We calculate the total vendor price:
Shift 1 Total Pay RG, Shift 1 Total Pay OT, Shift 1 Total Pay DB
And VC would then calculate an admin fee; the calculation of customer total price minus vendor total price (as a total not for each shift). We pass the amount we are paying the vendor and the admin fee to SD pricing. If it was not managed services, we would pass the full customer price to SD pricing. (business segments: using employees or 1099 vendors)
A Note on Rounding
Because SAP rounds (correctly in my opinion) in the last step of the calculation and our client’s customers round at every calculation we had to use a Variant Function which allows the calculations done in VC to passed through a custom ABAP function module to perform the rounding. This personally hurt my ego because I love the challenge an all standard SAP solution (a few years later I was vindicated when a major new customer of theirs wanted the rounding the way standard SAP calculates it)
Week Ending Date
Week ending date is critical in the staffing business.

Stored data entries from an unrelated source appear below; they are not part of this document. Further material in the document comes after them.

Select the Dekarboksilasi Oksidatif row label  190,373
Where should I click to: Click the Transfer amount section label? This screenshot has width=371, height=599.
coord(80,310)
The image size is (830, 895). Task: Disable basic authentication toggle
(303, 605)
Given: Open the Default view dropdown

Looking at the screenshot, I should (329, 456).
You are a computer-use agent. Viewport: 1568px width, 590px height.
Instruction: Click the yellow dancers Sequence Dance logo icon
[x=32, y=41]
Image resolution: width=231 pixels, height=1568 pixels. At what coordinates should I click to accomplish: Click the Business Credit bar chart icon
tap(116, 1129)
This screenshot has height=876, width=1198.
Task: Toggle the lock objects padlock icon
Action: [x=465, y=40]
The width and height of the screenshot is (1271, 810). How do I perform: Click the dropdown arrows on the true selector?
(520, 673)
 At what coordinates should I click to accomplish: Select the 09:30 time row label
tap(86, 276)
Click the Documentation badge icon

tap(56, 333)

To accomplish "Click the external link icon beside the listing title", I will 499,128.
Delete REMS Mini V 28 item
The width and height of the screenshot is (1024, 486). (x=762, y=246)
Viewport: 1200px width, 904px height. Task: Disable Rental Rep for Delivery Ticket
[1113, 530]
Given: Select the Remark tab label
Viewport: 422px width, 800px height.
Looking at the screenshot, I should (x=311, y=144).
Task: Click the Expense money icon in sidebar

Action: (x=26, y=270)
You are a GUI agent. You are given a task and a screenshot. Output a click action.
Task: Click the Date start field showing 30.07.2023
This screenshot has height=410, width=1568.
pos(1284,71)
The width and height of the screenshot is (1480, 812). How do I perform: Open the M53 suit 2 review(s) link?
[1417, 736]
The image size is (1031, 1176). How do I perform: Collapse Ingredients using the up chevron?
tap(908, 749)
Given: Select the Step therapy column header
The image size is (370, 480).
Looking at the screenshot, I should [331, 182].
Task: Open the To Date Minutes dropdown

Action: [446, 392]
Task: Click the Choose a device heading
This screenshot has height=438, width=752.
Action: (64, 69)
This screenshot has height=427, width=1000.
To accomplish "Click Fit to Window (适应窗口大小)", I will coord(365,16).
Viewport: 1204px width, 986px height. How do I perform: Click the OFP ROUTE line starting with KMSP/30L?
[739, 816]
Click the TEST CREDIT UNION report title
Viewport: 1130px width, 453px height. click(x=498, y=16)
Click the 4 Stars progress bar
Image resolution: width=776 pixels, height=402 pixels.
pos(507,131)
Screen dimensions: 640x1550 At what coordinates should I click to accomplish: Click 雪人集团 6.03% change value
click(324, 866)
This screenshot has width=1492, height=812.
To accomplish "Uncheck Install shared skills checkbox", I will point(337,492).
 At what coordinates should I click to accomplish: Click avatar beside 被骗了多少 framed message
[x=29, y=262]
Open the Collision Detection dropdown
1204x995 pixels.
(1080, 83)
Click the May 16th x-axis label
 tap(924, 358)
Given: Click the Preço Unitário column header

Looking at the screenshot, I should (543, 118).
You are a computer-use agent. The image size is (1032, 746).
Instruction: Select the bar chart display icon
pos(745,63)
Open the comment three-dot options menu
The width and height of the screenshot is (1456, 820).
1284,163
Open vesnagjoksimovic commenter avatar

We pass the end of the week date we maintain in VC to the first date field on the sales order line item. This then gets picked for billing calendars. If the order is managed services where we need to pay the vendor, rather than re-interface all this VC to the SAP PO, SAP fortunately stores the VC for sales order (or a PO) in database tables. (We actually start this process from the PO first, but it is easier to explain from sales). We could not use the SD 3rd party order process because we wanted the design to be easy for users.
Ease of Use
Each resource is paid and billed for through one purchase order and one sales order for entire lifetime that resource is at that customer. Each line item on a sales order has a corresponding line number on a purchase order. We added to the sales order line item in Additional Data B the purchase order and week ending. Each line also has references to the time keeping system both at a work order level and at a week ending level. Therefore if customer service ever needs to see in one glance the billing for a particular resource they can find the sales order (we use the time keeping system’s order number as our sales order number).
Here we can open up the PO and see the exact same VC screens as the order because it is the same VC. This is key. There is no need to dual maintain the sale order and the purchase order VC. Even if one is changed manually then the other is kept in sync, because it is the same VC object shared by the PO and the SO.
Pricing
Here is where VC really shines. Because unlike standard SAP pricing conditions that can exist only once on a line item; VC conditions can repeat.
We maintain all condition records at $1. And use VC to multiply it by the results of our calculations.
Pricing example: (10 hours in all shifts)
Pricing example: (10 hours in all shifts)
$10 per hour.
Rate X hours
Vendor pay rate $8 per hour
Vendor total price
Item pricing screen sales order:
The corresponding PO line item for this order would pay the vendor $720 using the same VC we used on the order.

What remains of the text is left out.